The slow, often unnoticeable accumulation of damage can lead to chronic disease. These chronic diseases of aging can act undetected in the background well before symptoms become visible.

Fortunately, much of this damage is preventable with better behaviors while young. While positive behaviors in adolescence like a good diet and consistent exercise are certainly beneficial to setting appropriate foundations for healthy aging, it is especially important to begin focusing on health in our earlier 20s. 

Consideration for health in our early 20s can help prevent much age-related decline and helps avoid playing “catch up” in older age. Indeed, this is the paradigm shift we are aiming for: Understanding that behaviors that impact our longevity are working long before we begin to notice signs of poor aging. 

There are plenty of examples that show the importance of taking steps early to prevent chronic disease and poor aging. 

Healthy lifestyle during young adulthood (the aforementioned diet and exercise) is strongly associated with a low cardiovascular disease risk profile in middle age. The vice versa is also true, poor health choices during young adulthood are associated with a higher cardiovascular disease risk profile as you age.

Physical activity when young provides lifelong benefits to cortical bone size and strength. Starting ahead of the curve with load-bearing exercise can prevent bone loss and/or fracture in older age.

Inappropriate sleep leads to immune system disruption which leads to disrupted sleep which leads to a chronic disease state. Sleep is vital to young individuals because you cannot “catch up” to the damage done by inappropriate sleep. Creating a healthy, intentional sleep process early can prevent the devastating cycle of immune disruption.

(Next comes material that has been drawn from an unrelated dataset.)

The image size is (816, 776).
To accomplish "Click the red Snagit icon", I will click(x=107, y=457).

We can also approach healthy aging at a younger age with an optimization approach. We know hormones begin declining early (melatonin in teenage years, growth hormone in the 20s, DHEA (anti-aging hormone) in the mid to late 20s, and testosterone in the early 20s). We can begin testing for deficiencies and modulating these hormones appropriately early on.

75% of people have lower than optimal Vitamin D levels which can lead to immune dysregulation, cancers, and further disease. Chronic nutrient deficiencies can be corrected early to help avoid damage.

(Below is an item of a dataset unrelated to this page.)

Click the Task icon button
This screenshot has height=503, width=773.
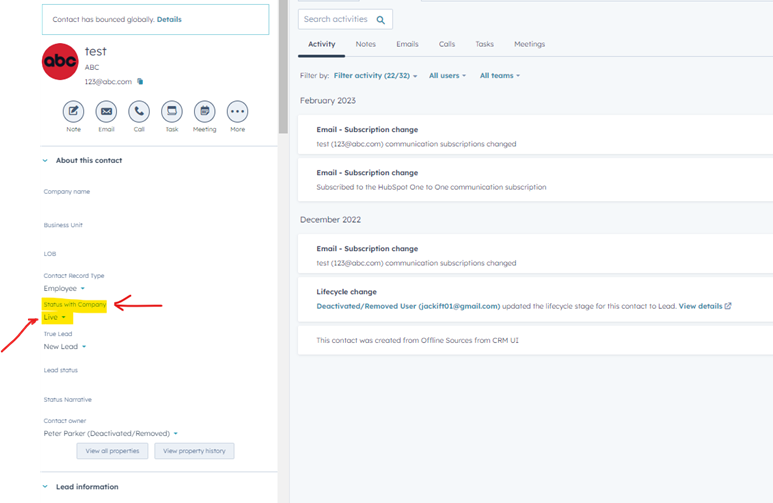click(x=171, y=111)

Understanding hormone metabolism and the system of pathways (some bad, some good) is another key to preventing damage. Modifying the process of metabolism and accelerating the adequate mechanisms of detoxification in hormones like estrone can prevent them from becoming free radicals, damaging DNA, and potentially causing cancers in women and men.

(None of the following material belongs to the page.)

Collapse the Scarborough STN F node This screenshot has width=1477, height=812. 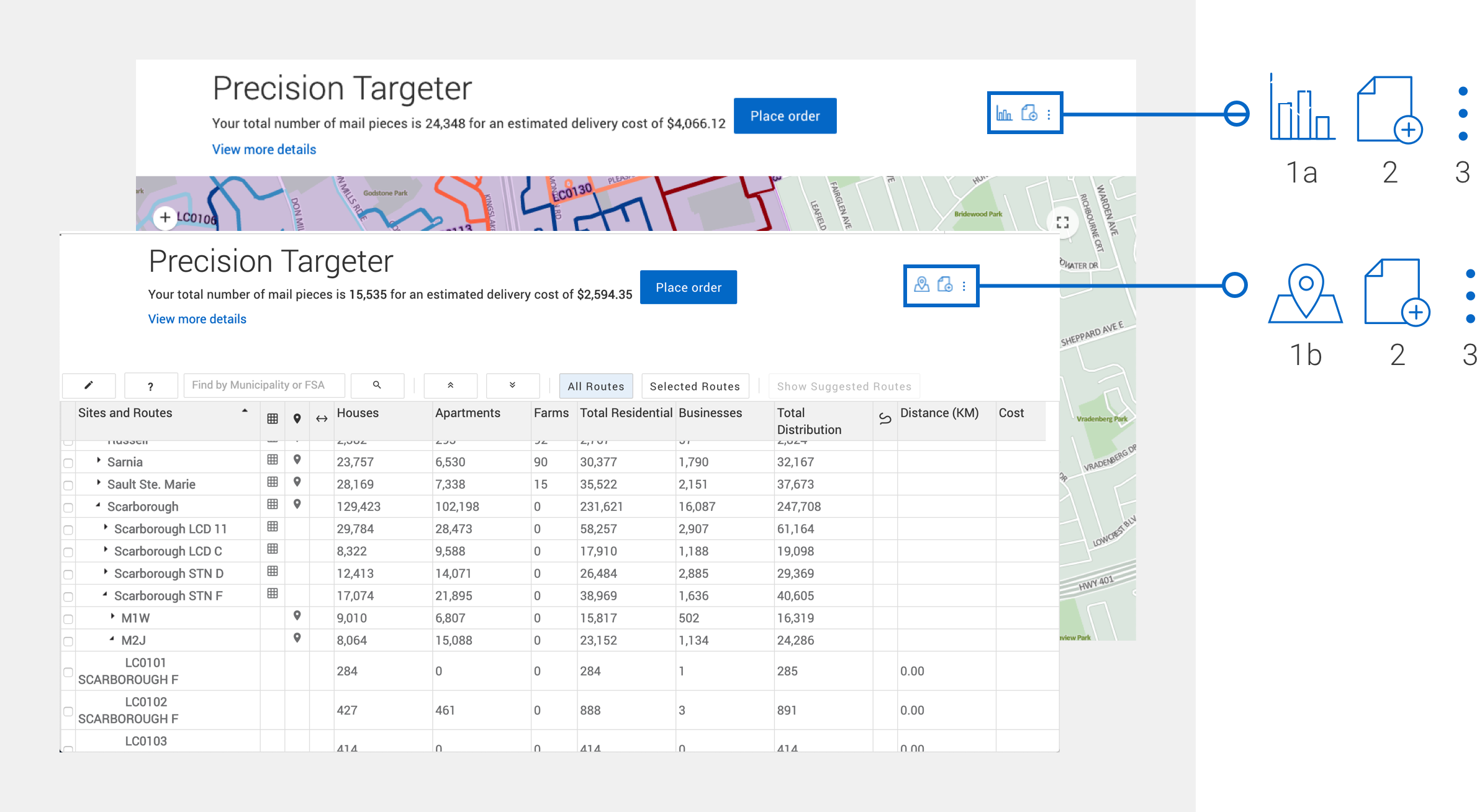(105, 595)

We know that aging begins at birth and the impacts of aging can begin in the womb. Generally, we start with a “clean slate” of cells. Looking at all the pieces that can impact these cells early on – hormone regulation, diet, exercise, sleep, immune system function – can direct us toward how we can prevent frail, unhealthy aging.

It is time to change the perspective on when we should begin taking our longevity seriously. Start early. Making positive choices with our diet, exercise, and sleep, while seeking the help of experts to assess and address the state of our endocrine system, can help guide us to a healthy, strong aging process.